— START Page extract —

Open mpusz opened this issue 10 months ago • 11 comments

Should we implement the functions from the mp_units/math.h header as non-member hidden friend functions in quantity and quantity_point?

mpusz avatar Jan 24 '25 13:01 mpusz

Maybe!

The main benefit is that it would let us automatically support types that implicitly convert to, but not from, a quantity or quantity_point. (That said, mp-units has traditionally aligned itself against using this sort of type: zero was rejected, and mp-units constants do not convert to quantities.)

Another benefit is reducing the size of overload sets, which can make for shorter compiler error messages and, I think, faster compile times in a few cases.

The downside is that it's an intrusive change: we need to open up the guts of quantity and quantity_point to add it. Also, it locks us in to forcing a <cmath> dependency on all users who include these files. (Maybe this is already the case; I didn't check.)

Au has done this for min, max, clamp, and %, without the <cmath> dependency. We get a lot more benefit out of it than mp-units would, because of our "shapeshifter types" (i.e., Zero and Constant<U>).

Later on, I tried using this for remainder (which wraps std::remainder), passing a Constant as one of the arguments, and it failed. I realized that in order to get this to work, we'd need to take this hidden friend approach for remainder. It felt like opening up a bit of a Pandora's box, so I didn't add it at the time, and still haven't added it. I'm not sure yet how to decide which ones should or shouldn't get this treatment.

chiphogg avatar Jan 25 '25 19:01 chiphogg

To be concrete: which specific functions were you considering?

chiphogg avatar Jan 25 '25 19:01 chiphogg

I thought about most if not all, functions from the mp_units/math.h header. Additionally, things like lerp and midpoint should be provided for quantity_point.

mpusz avatar Jan 26 '25 10:01 mpusz

and mp-units constants do not convert to quantities

Are constants in Au modeled as units that convert to quantities?

mpusz avatar Jan 26 '25 10:01 mpusz

and mp-units constants do not convert to quantities

Are constants in Au modeled as units that convert to quantities?

No, they are constants that convert to quantities. 🙂 Constant<U> is a template that is templated on the unit U, and has a perfect conversion policy (no heuristic overflow safety surface needed) with to any Quantity<OtherU, R>: every lossy conversion fails, and every lossless conversion succeeds.

chiphogg avatar Jan 26 '25 18:01 chiphogg

But I assume that such a constant is a part of the unit of a quantity and simplifies at compile-time when needed?

— END Page extract —
— START Collected data —

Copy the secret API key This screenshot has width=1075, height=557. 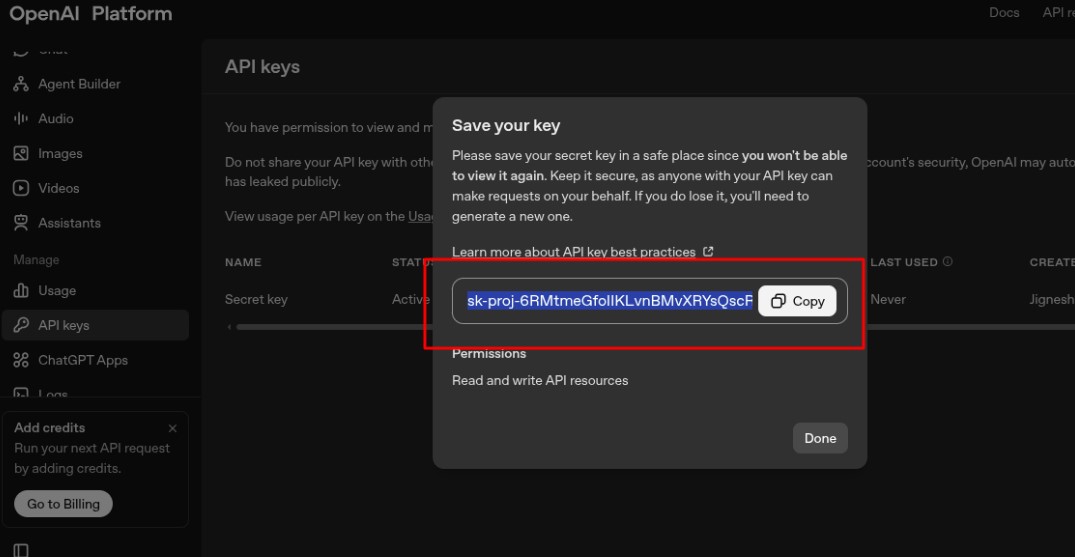797,301
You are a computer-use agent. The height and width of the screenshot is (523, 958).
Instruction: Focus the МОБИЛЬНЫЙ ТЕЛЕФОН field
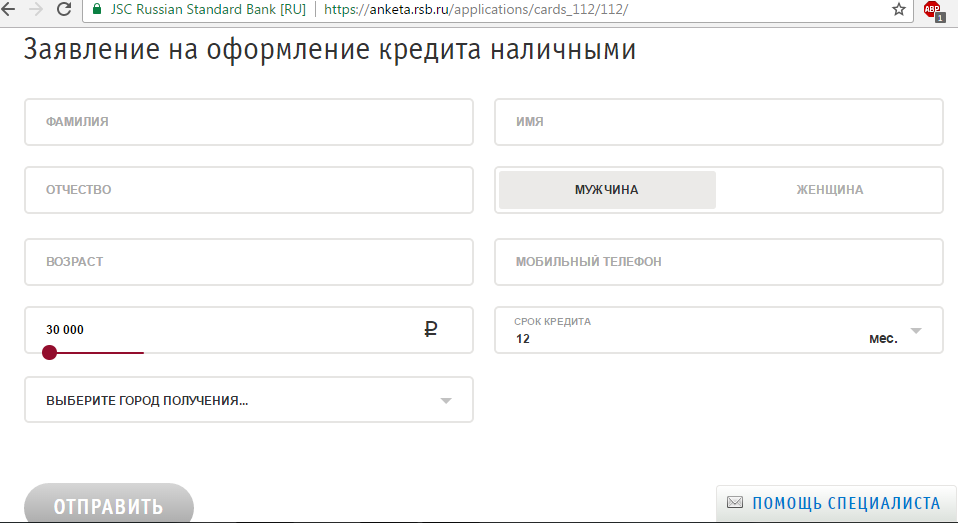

— END Collected data —

[Actions to take]
1 – Summarize the issue thread above in two sentences.
2 – Decide whether each statement agrees with the issue thread above. For each, answer yes or no and quote the words from the thread that decide it.
(a) Au has applied the hidden friend approach to remainder.
(b) lerp and midpoint were proposed for quantity_point.
(c) In Au, Constant<U> allows lossy conversions to a Quantity to succeed.

[Response list]
1 – The issue thread asks whether the functions from the mp_units/math.h header should be implemented as non-member hidden friend functions in quantity and quantity_point. One reply weighs automatic support for types that implicitly convert to a quantity and smaller overload sets against an intrusive change and a forced <cmath> dependency, and notes that Au has done this for min, max, clamp, and %.

2 –
(a) No: "so I didn't add it at the time, and still haven't added it."
(b) Yes: "Additionally, things like lerp and midpoint should be provided for quantity_point."
(c) No: "every lossy conversion fails, and every lossless conversion succeeds."